Noggle acted on the suggestion at once, heaving himself off up-stairs on his long, ostrich legs, his light trousers making quite an elegant showing as they flickered between the balusters. Malvina shifted the register, and dusted the place where it had lain with her apron, saying nothing until Noggle's feet had sounded along the uncarpeted hall overhead and come to silence.

"There was a man here lookin' for you a little while before you came in, Mr. Hartwell," she said.

"Did you know who he was?"

"No, he was a stranger to me—a little dark man off of the range somewhere. Well, I don't know all of 'em—new ones is comin' in all the time. He said he'd be back."
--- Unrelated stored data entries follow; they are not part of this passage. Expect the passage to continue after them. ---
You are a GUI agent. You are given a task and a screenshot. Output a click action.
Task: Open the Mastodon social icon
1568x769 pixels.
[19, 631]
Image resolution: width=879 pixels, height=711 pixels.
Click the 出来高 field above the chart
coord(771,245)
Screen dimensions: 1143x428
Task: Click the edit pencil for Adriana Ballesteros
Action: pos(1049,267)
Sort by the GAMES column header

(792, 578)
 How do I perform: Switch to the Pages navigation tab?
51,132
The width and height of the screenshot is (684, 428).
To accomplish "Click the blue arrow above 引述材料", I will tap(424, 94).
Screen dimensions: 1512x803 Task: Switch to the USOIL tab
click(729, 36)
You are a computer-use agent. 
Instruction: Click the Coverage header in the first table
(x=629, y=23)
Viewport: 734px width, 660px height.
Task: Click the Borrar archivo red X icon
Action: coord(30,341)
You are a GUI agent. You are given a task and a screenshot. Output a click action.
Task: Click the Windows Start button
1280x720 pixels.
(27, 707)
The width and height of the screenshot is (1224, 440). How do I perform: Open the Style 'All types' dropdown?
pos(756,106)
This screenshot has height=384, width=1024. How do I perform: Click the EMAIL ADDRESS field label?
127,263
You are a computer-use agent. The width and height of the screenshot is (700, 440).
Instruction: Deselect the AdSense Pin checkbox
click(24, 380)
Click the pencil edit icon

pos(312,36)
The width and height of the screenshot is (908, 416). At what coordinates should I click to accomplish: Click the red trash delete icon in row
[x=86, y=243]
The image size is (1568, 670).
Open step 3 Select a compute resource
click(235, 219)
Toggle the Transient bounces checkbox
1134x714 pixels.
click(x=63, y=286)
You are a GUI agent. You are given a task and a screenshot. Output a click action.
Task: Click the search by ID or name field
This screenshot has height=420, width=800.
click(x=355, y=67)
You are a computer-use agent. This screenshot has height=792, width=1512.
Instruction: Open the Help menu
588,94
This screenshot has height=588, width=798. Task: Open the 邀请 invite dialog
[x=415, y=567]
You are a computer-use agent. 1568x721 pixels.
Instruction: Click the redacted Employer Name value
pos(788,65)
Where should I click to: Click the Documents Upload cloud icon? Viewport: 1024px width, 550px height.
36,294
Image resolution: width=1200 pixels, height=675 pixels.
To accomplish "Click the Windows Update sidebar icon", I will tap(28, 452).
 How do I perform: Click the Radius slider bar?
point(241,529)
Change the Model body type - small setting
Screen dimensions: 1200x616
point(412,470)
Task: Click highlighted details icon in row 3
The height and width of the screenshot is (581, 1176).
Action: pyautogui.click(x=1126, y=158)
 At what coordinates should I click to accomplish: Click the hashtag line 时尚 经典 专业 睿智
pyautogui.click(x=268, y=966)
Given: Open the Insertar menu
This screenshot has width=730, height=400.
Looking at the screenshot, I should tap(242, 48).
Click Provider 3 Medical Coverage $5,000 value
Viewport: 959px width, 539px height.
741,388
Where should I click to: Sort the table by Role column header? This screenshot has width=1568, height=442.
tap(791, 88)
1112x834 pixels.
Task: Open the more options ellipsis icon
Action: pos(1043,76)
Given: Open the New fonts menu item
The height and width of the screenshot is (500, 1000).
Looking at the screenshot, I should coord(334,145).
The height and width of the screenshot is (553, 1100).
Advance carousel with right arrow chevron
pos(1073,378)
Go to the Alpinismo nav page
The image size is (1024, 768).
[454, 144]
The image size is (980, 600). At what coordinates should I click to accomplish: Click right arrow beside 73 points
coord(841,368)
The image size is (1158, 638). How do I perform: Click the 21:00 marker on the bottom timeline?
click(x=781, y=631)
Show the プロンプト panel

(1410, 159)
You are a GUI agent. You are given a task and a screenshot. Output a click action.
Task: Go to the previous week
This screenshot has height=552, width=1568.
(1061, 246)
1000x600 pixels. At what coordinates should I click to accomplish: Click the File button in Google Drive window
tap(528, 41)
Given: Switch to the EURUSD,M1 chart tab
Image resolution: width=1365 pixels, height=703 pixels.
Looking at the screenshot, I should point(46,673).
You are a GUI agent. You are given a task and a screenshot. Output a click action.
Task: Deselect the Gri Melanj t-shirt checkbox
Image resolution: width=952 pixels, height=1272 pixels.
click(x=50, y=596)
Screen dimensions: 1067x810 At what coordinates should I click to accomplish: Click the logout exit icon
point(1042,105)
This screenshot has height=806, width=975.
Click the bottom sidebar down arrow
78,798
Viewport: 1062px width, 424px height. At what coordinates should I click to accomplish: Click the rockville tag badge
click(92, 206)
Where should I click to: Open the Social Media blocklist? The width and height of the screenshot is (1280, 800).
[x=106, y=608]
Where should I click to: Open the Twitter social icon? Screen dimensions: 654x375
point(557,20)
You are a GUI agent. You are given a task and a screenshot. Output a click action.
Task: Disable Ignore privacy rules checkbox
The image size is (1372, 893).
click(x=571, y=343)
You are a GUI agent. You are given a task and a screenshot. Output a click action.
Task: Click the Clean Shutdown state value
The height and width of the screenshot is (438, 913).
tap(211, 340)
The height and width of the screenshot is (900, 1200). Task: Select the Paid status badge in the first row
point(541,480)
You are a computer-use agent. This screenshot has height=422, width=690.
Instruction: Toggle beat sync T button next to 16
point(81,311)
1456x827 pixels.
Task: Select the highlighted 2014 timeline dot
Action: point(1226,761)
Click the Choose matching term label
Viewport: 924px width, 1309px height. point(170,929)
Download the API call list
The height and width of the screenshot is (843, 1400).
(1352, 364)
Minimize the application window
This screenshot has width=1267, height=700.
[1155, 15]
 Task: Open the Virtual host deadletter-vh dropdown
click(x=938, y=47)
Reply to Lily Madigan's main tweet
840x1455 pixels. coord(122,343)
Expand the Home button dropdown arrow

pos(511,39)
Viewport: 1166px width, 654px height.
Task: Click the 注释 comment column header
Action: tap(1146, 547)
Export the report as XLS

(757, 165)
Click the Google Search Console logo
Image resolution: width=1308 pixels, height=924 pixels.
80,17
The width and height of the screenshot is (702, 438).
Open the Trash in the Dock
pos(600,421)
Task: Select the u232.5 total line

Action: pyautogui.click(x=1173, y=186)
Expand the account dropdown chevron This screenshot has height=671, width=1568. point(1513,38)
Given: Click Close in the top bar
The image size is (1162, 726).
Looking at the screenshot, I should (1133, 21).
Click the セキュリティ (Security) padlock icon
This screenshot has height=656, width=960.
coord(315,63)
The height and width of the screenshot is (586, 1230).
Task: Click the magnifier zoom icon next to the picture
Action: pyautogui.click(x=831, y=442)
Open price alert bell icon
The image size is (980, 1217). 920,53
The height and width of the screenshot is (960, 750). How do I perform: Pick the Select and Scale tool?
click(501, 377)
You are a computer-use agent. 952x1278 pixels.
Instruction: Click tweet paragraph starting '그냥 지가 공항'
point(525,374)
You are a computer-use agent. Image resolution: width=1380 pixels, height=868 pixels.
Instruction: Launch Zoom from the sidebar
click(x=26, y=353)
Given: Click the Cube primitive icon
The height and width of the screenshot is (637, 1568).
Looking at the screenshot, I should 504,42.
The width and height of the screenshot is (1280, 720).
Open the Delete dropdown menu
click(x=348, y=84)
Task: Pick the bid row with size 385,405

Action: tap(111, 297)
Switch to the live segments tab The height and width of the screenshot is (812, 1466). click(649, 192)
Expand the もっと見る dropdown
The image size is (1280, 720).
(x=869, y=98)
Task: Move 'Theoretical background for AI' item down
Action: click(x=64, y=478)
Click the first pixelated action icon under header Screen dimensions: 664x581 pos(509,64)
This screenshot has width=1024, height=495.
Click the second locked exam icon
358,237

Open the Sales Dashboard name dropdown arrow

"I'll set outside by the door and wait for him, thank you, ma'am."

"Don't you mention it," returned Malvina with such stress of earnestness that it was almost a threat. "Wouldn't you like a cup of coffee and a piece of pie?"

"Thank you, ma'am, most kindly, but I'm so full of trouble I ain't got room for anything else. I don't feel like I want to eat again for seven or eight years."

"It'll all come out right—don't you worry over it, Mr. Hartwell."

"For my own part I can carry it; but look what I've brought on Miss Sallie McCoy, ma'am."

Malvina was wiping the showcase with her apron now, her head behind it, her face hidden.

"You was up there to see them this evening, wasn't you?"

"Yes, I called in on 'em for a minute."

"I heard they had the doctor for Sallie."

"So her mother told me, ma'am."

"It's a shame the way the school-board treated that girl! But it's nothing to get sick over—she knows she wasn't hurt nor spoilt by bein' seen walkin' along the street with you. It's foolish, plumb foolish!"

"But knowin' he's to blame for trouble like that is as draggin' on a man as a broken leg, ma'am. When did that man say he'd be back?"

"In a little while, he said."

"I'll set out in the cool of the night and wait for him, and thank you most generous for all your kindness to a footless stranger like me, ma'am."

Texas went out and sat on the bench along the hotel wall. There was a little space between the sidewalk and the building, and he sat in the shadow where he could see readily but be seen indistinctly. He was troubled over this stranger's presence in Cottonwood, for he believed it must be some messenger from Winch with a fresh taunt and defiance, or from Duncan, bearing word that would add to his unrest.